The general tonality of the rBlink as a whole is good too although like many other devices that are designed to work with compressed audio, the Arcam can only work with what it has. With an AIFF version of the Kings of Leon’s Come around Sundown, the Arcam presents vocals and supporting guitars with believable scale and positioning. Most of this survives on the Spotify premium version which remains perfectly listenable but by the time that you are listening to the free Spotify version, it sounds softer with much less definition than the ‘full fat’ version. This is not the fault of the rBlink- far from it- but Arcam has seemingly decided to ensure that the rBlink really shines when given lossless audio and because of this, it highlights problem with more compressed material comparatively quickly. Provided that you don’t use very compressed audio routinely, you should not have a huge issue though.
Where the rBlink is perhaps less capable across the board and pretty much the only area where I can find anything other than good things to say about it is the soundstage. The Arcam tends to produce a performance that is very much contained between the speakers rather than something that extends out beyond them. The placement of musicians and objects in this space is good but large scale pieces can feel robbed of some of their scale. The sense of height in a stereo soundstage is an illusion but side by side comparisons with something like the Cambridge Audio DacMagic 100 is slightly better at creating this illusion than the Arcam is.
The counter to this is that if you connect the Arcam to the digital input of the Cambridge Audio- or anything else- it is completely and utterly transparent. Used into the digital inputs of my Naim Supernait, it is simply a Bluetooth extension of that input.
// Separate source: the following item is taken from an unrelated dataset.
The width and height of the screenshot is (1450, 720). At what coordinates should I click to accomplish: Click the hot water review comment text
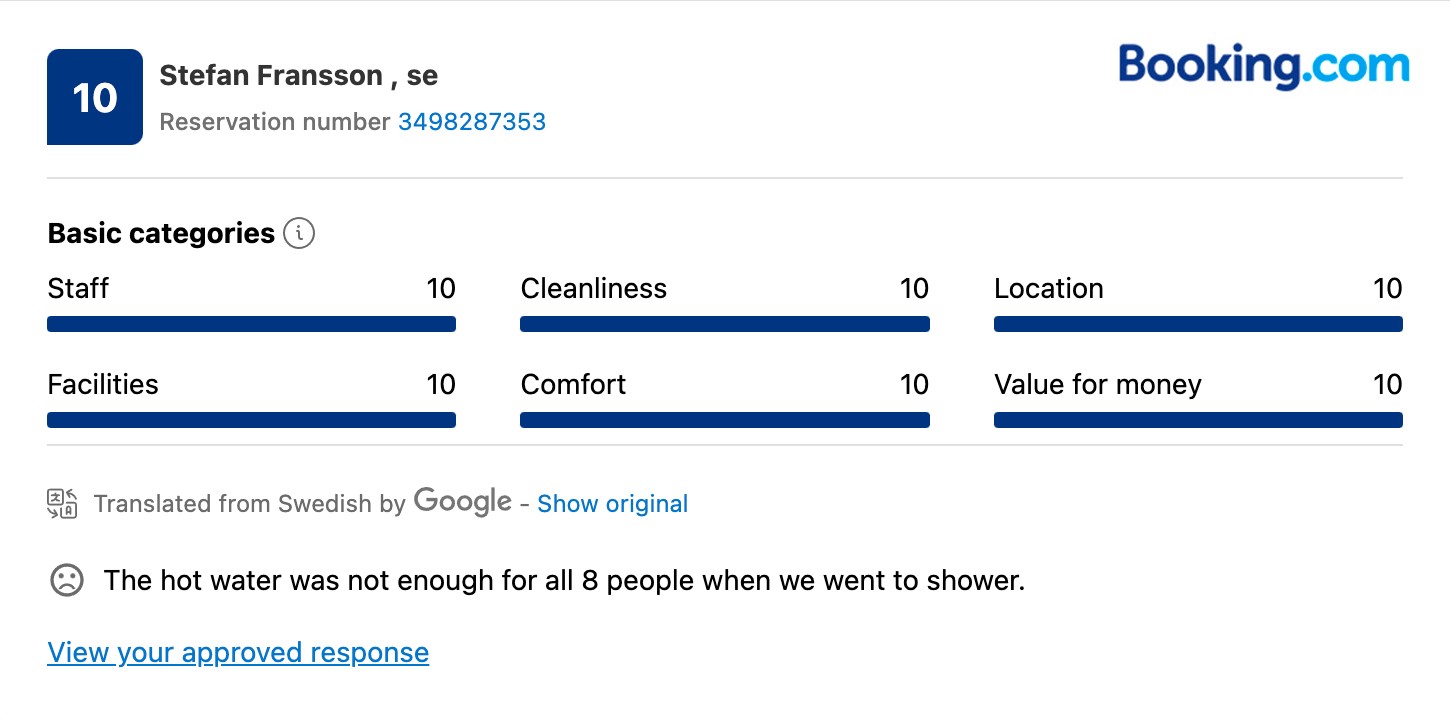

If you have a digital device you already like the sound of and it has spare inputs, the rBlink puts nothing of itself into the signal- you have simply given that input Bluetooth capability. This is an absolute boon for anyone leaving the Apple ecosystem and wanting to connect Android or Blackberry devices to units that are only licensed for Apple. This is extremely impressive and a welcome addition to the rBlink’s abilities at the asking price. Arcam would have been well within their rights to fit either the digital or analogue output only and leave it at that. That they haven’t is to be applauded.
- Refined, detailed and enjoyable sound
- Very keenly priced
- Apt-X functionality gives useful performance boost
- Slightly limited soundstage
- Can't work miracles with very compressed material
- Pairing button is a little fiddly
Arcam rBlink Bluetooth DAC
When I tested the rLink last year, I felt it was a clever unit that was arriving at the right time. I made the proviso that as it only did one thing, it did face competition from DAC’s that cost a little bit more that had more in the way of inputs and connectivity. The rBlink arrives with an even more useful ability at no less a useful time and avoids the same issue of more expensive units being available that offer more functionality because at the time of writing, there really isn’t much out there which offers a suitable alternative to the rBlink.
As a result you have a well built, easy to use and well specified device that adds real world convenience to systems with a spare input- digital or analogue. The ease of use and clever design complements the improvements in performance to Bluetooth that make it a credible means of streaming lossless audio. The Arcam is a brilliantly thought out device that should appeal to a wide variety of users. By my reckoning, that makes it a Best Buy. Now- when do we get the AirPlay version?